近藤さんと太夫はすっかり二人の世界に入っていて、俺と芸妓の存在を忘れて話に夢中のようで、俺の隣でにこりと笑って言い放った芸妓の物騒な発言も聞こえなかったようだ。
「誰から聞いたんだ?」
「昨日角屋に来はったお客様から聞いたんどす。土方はんは相変わらず鬼みたいな人やて皆恐れてます」
「それくらいでなくちゃ。副長がナメられたら終わりだからな」
「そやかて、土方はんはやり過ぎやて皆さん言うてはりましたよ?」
「んなのは関係ねェよ」
「河合はんを斬らはったんも、局中法度が厳しすぎるのも、度が過ぎてる。あのお方は冷徹やて」
「それくらいやらなくちゃ、あんな荒くれものの集まりをまとめあげる事なんて出来やしねーよ」
へえ、と小さく言った芸妓が酒を勧める。俺は猪口を取って一気に酒を喉に流し込んだ。
「やっぱり、土方はんはさぞおモテにならはるんでしょうねェ」
突然言った芸妓を見やると、彼女はにこりと笑って空になった猪口に酒を注いだ。
「突然なんだ?」
「土方はんはお酒を何杯飲んでも顔が赤くならはりまへん」
「そんな理由で俺がモテると?」
「いいえェ。うちが言いたいんは、土方はんには隙が見当たらへんゆうこってす」
「隙…?」
へえ、と芸妓は頷く。
「何をしてる時でも、土方はんには隙がありまへん。きっと寝てる時も気をぬかんのとちゃいますかァ?」
イタズラな笑みを浮かべて芸妓が聞く。
「武士っつーのはそういうもんだろ」
「うちには、土方はんには安らげる時っちゅーもんが無いように見えます。いつでも気を抜けずに常にピリピリして、鬼から人に戻ることが出来ひん。そやからおかしなって局中法度なんて作ってしもたり、会計方の河合はんを特に理由もなく斬ってしもたんや」
少し驚いて芸妓に目をやると、彼女は相変わらずにこりと笑ったまま俺を見ていた。
「鬼の副長はんも、安らげる場所くらい作らはった方がええと…うちは思います。そうしてたまには人に戻らへんと、自分を見失ってしまいます」
「その安らげる場所っつーのは、一体どこにあるんだよ?どうやって作るものなんだ?」
意地悪く聞いてやると、芸妓は真っ直ぐ俺を見据えた。
「そうですねェ…とりあえず、この先ずっとうちを指名してくらはったら、きっと見つかるんやないどすか?」
またイタズラな笑みを浮かべて芸妓はあっけらかんと言い放つ。俺は呆れを通り越して、感心して声を出して笑った。
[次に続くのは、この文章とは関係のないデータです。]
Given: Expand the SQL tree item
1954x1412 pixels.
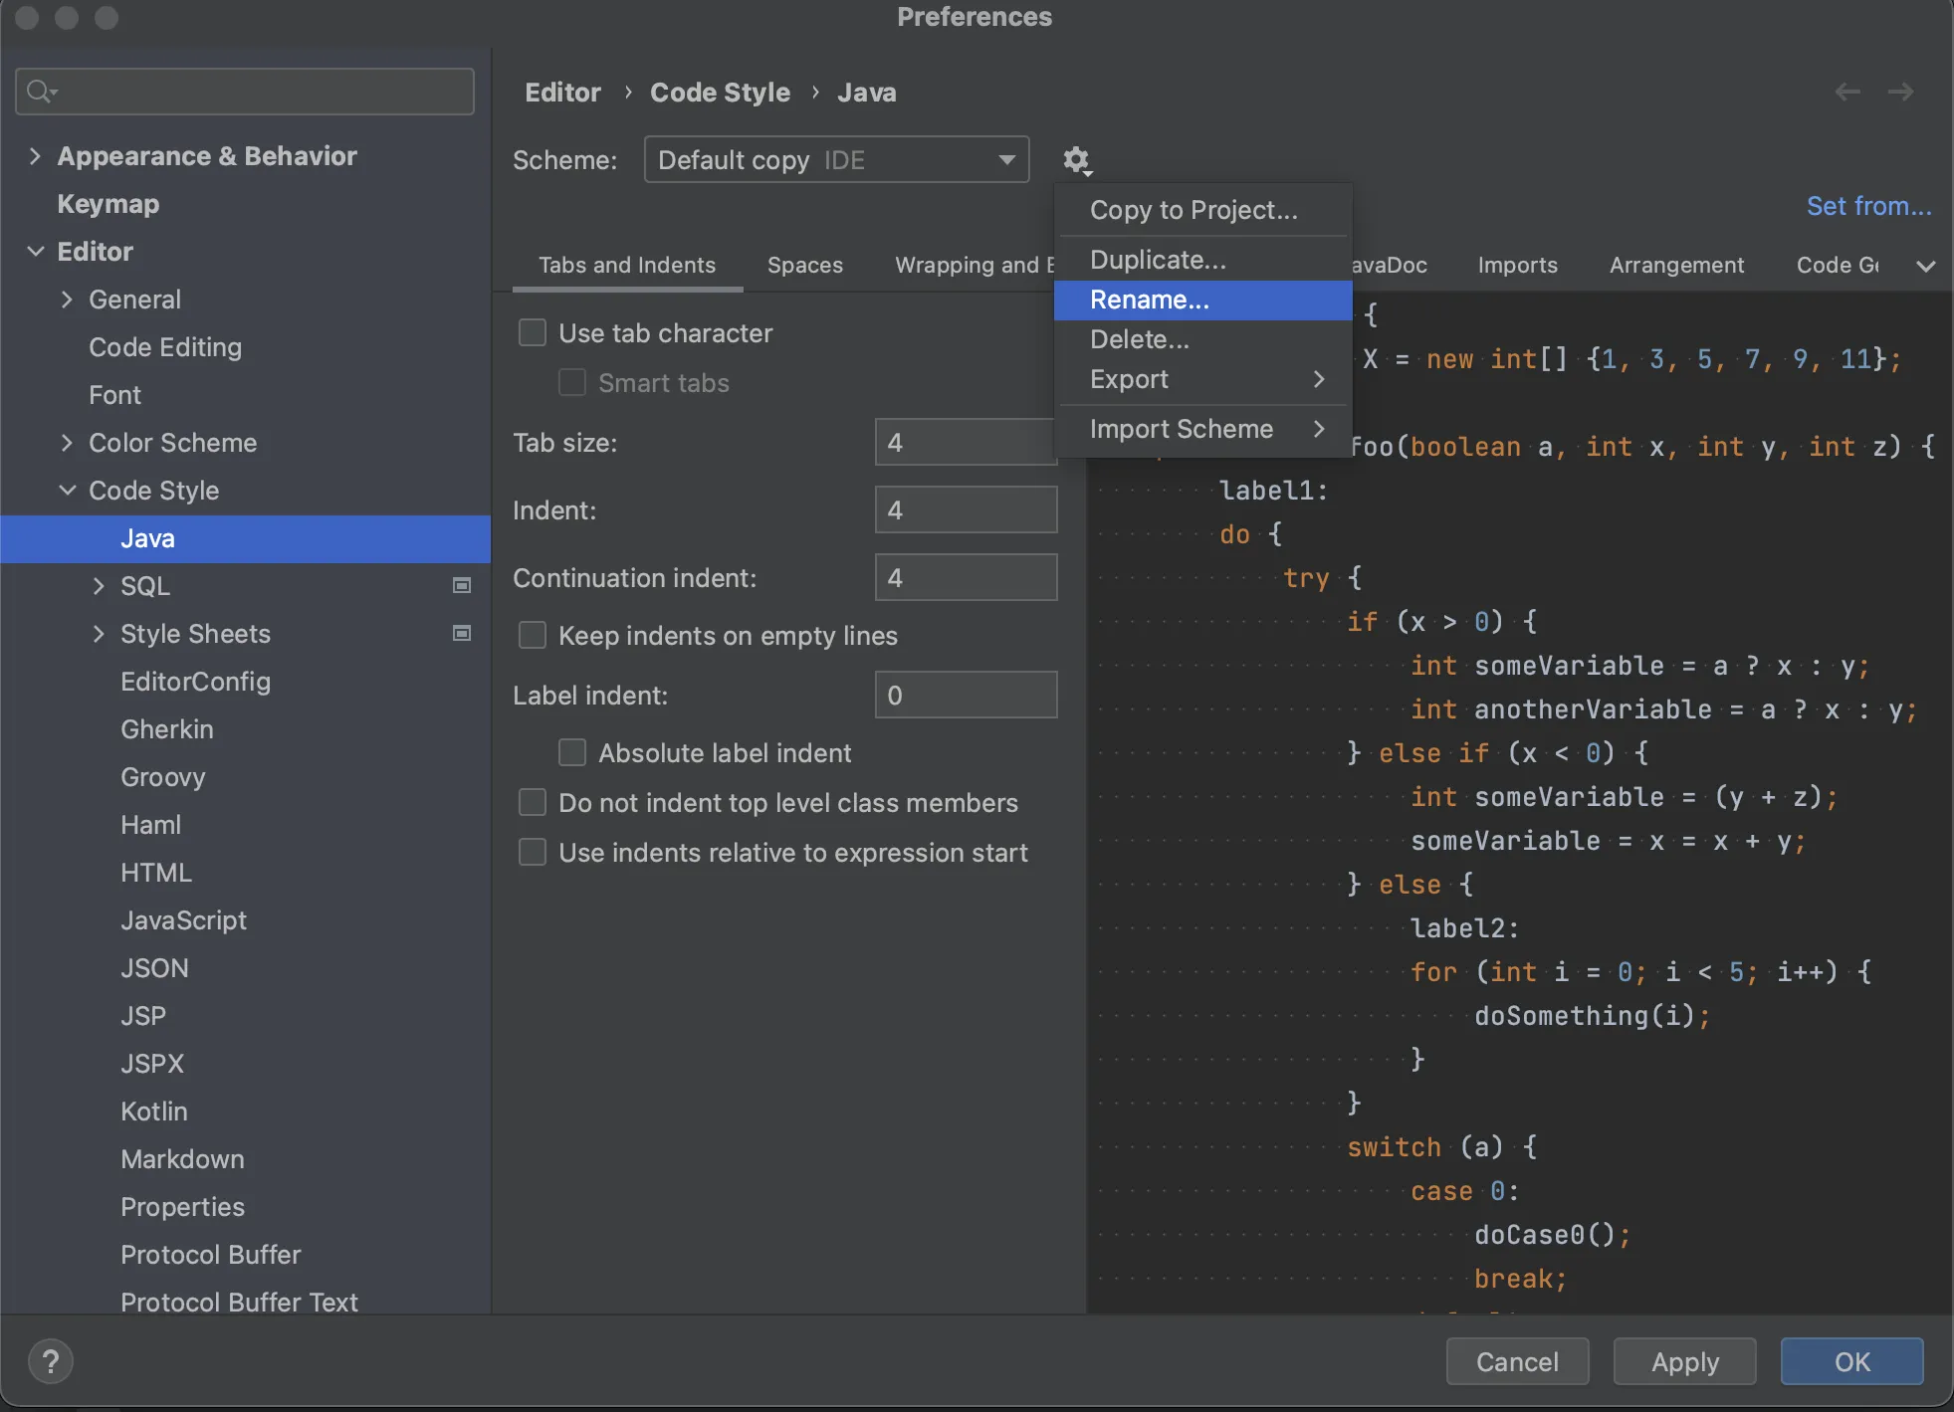Looking at the screenshot, I should 98,585.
「平気で同志を斬り捨てたり、厳しい法度を定めたり、そんなイカれた鬼を客に取ろうなんて、お前の頭も相当きてるな。……そういえば、それと俺がモテると言った理由は関係あんのか?」
「へえ、どないなお客様にも心が揺れなかったうちの心を揺るがす程に冷たいお方は、さぞおモテにならはるんやないかと、そう思ったから言ってみただけどす」
「まったく…お前は読めない奴だな。言っておくが、お前みたいな奴に隙を見せる気も、お前みたいな芸妓を囲う気もねェからな」
「あらま、そら残念どす」
全然残念そうに見えない芸妓に呆れて、俺はまた笑った。